WHAT YOU SHOULD DO: When transcribing the entries, keep each one exactly as it is.

PROVIDED INFORMATION:
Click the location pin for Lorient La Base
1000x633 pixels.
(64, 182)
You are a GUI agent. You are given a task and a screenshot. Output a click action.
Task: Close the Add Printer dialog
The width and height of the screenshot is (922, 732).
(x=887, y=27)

ANSWER BELOW:
Click the location pin for Lorient La Base
1000x633 pixels.
(64, 182)
You are a GUI agent. You are given a task and a screenshot. Output a click action.
Task: Close the Add Printer dialog
The width and height of the screenshot is (922, 732).
(x=887, y=27)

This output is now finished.